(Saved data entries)
· · ·
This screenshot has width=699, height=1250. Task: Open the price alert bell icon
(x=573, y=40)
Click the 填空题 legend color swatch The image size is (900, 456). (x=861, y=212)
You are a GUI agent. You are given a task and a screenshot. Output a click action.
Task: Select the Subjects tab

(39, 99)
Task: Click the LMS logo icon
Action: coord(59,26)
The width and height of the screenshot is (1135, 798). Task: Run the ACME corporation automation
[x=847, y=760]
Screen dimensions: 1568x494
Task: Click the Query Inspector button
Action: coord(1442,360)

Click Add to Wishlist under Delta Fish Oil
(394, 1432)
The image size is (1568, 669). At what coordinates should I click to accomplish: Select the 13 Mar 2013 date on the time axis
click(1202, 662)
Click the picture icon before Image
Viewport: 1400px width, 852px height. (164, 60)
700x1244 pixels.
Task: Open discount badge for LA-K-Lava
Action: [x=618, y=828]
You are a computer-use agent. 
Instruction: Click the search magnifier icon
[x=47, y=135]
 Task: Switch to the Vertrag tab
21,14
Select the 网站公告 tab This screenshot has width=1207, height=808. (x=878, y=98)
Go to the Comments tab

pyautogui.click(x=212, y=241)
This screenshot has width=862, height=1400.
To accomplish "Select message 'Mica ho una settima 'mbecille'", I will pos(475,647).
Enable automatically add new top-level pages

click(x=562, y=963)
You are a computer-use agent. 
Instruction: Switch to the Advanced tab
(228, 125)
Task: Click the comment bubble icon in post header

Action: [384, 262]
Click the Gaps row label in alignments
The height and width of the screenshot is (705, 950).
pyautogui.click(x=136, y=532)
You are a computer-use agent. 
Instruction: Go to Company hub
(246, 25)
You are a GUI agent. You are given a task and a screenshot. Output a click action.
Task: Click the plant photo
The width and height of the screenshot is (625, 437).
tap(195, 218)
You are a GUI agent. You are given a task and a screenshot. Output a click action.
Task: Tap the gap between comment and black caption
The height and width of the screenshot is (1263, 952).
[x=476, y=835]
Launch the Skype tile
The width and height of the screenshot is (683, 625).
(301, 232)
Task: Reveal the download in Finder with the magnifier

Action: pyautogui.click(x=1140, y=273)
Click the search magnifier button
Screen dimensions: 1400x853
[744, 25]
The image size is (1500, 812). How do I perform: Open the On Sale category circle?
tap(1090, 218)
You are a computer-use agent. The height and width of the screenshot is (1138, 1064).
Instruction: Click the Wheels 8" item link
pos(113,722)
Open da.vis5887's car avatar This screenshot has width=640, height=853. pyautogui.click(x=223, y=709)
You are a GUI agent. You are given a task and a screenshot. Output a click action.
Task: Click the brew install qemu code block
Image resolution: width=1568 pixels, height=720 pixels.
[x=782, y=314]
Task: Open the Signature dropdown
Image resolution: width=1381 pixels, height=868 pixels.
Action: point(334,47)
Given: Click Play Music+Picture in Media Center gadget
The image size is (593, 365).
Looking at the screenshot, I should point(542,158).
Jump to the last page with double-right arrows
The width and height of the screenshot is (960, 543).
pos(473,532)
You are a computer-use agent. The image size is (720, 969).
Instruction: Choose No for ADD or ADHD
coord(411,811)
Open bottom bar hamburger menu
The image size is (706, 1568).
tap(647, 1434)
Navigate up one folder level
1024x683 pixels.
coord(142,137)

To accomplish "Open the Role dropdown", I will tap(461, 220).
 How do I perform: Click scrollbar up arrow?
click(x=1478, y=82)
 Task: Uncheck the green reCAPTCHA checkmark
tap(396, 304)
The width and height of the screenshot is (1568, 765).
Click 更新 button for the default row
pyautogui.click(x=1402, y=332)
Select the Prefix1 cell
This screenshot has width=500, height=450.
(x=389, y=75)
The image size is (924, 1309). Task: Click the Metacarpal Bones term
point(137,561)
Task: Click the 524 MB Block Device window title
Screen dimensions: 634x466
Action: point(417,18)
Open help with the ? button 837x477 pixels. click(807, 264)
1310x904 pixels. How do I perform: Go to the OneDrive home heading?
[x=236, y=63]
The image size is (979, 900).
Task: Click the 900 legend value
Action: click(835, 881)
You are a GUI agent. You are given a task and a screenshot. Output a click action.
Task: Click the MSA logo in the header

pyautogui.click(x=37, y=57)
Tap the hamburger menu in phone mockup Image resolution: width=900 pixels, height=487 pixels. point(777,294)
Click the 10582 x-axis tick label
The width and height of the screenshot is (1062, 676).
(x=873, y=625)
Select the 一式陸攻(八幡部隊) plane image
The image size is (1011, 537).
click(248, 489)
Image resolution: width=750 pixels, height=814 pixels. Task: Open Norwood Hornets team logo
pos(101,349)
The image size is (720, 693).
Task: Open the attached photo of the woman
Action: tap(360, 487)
· · ·
WHAT IS REQUIRED: In full and word for word, reproduce the data above.

THE COMPLETED TASK:
This screenshot has width=699, height=1250. Task: Open the price alert bell icon
(x=573, y=40)
Click the 填空题 legend color swatch The image size is (900, 456). (x=861, y=212)
You are a GUI agent. You are given a task and a screenshot. Output a click action.
Task: Select the Subjects tab

(39, 99)
Task: Click the LMS logo icon
Action: coord(59,26)
The width and height of the screenshot is (1135, 798). Task: Run the ACME corporation automation
[x=847, y=760]
Screen dimensions: 1568x494
Task: Click the Query Inspector button
Action: coord(1442,360)

Click Add to Wishlist under Delta Fish Oil
(394, 1432)
The image size is (1568, 669). At what coordinates should I click to accomplish: Select the 13 Mar 2013 date on the time axis
click(1202, 662)
Click the picture icon before Image
Viewport: 1400px width, 852px height. (164, 60)
700x1244 pixels.
Task: Open discount badge for LA-K-Lava
Action: [x=618, y=828]
You are a computer-use agent. 
Instruction: Click the search magnifier icon
[x=47, y=135]
 Task: Switch to the Vertrag tab
21,14
Select the 网站公告 tab This screenshot has width=1207, height=808. (x=878, y=98)
Go to the Comments tab

pyautogui.click(x=212, y=241)
This screenshot has width=862, height=1400.
To accomplish "Select message 'Mica ho una settima 'mbecille'", I will pos(475,647).
Enable automatically add new top-level pages

click(x=562, y=963)
You are a computer-use agent. 
Instruction: Switch to the Advanced tab
(228, 125)
Task: Click the comment bubble icon in post header

Action: [384, 262]
Click the Gaps row label in alignments
The height and width of the screenshot is (705, 950).
pyautogui.click(x=136, y=532)
You are a computer-use agent. 
Instruction: Go to Company hub
(246, 25)
You are a GUI agent. You are given a task and a screenshot. Output a click action.
Task: Click the plant photo
The width and height of the screenshot is (625, 437).
tap(195, 218)
You are a GUI agent. You are given a task and a screenshot. Output a click action.
Task: Tap the gap between comment and black caption
The height and width of the screenshot is (1263, 952).
[x=476, y=835]
Launch the Skype tile
The width and height of the screenshot is (683, 625).
(301, 232)
Task: Reveal the download in Finder with the magnifier

Action: pyautogui.click(x=1140, y=273)
Click the search magnifier button
Screen dimensions: 1400x853
[744, 25]
The image size is (1500, 812). How do I perform: Open the On Sale category circle?
tap(1090, 218)
You are a computer-use agent. The height and width of the screenshot is (1138, 1064).
Instruction: Click the Wheels 8" item link
pos(113,722)
Open da.vis5887's car avatar This screenshot has width=640, height=853. pyautogui.click(x=223, y=709)
You are a GUI agent. You are given a task and a screenshot. Output a click action.
Task: Click the brew install qemu code block
Image resolution: width=1568 pixels, height=720 pixels.
[x=782, y=314]
Task: Open the Signature dropdown
Image resolution: width=1381 pixels, height=868 pixels.
Action: point(334,47)
Given: Click Play Music+Picture in Media Center gadget
The image size is (593, 365).
Looking at the screenshot, I should point(542,158).
Jump to the last page with double-right arrows
The width and height of the screenshot is (960, 543).
pos(473,532)
You are a computer-use agent. The image size is (720, 969).
Instruction: Choose No for ADD or ADHD
coord(411,811)
Open bottom bar hamburger menu
The image size is (706, 1568).
tap(647, 1434)
Navigate up one folder level
1024x683 pixels.
coord(142,137)

To accomplish "Open the Role dropdown", I will tap(461, 220).
 How do I perform: Click scrollbar up arrow?
click(x=1478, y=82)
 Task: Uncheck the green reCAPTCHA checkmark
tap(396, 304)
The width and height of the screenshot is (1568, 765).
Click 更新 button for the default row
pyautogui.click(x=1402, y=332)
Select the Prefix1 cell
This screenshot has width=500, height=450.
(x=389, y=75)
The image size is (924, 1309). Task: Click the Metacarpal Bones term
point(137,561)
Task: Click the 524 MB Block Device window title
Screen dimensions: 634x466
Action: point(417,18)
Open help with the ? button 837x477 pixels. click(807, 264)
1310x904 pixels. How do I perform: Go to the OneDrive home heading?
[x=236, y=63]
The image size is (979, 900).
Task: Click the 900 legend value
Action: click(835, 881)
You are a GUI agent. You are given a task and a screenshot. Output a click action.
Task: Click the MSA logo in the header

pyautogui.click(x=37, y=57)
Tap the hamburger menu in phone mockup Image resolution: width=900 pixels, height=487 pixels. point(777,294)
Click the 10582 x-axis tick label
The width and height of the screenshot is (1062, 676).
(x=873, y=625)
Select the 一式陸攻(八幡部隊) plane image
The image size is (1011, 537).
click(248, 489)
Image resolution: width=750 pixels, height=814 pixels. Task: Open Norwood Hornets team logo
pos(101,349)
The image size is (720, 693).
Task: Open the attached photo of the woman
Action: tap(360, 487)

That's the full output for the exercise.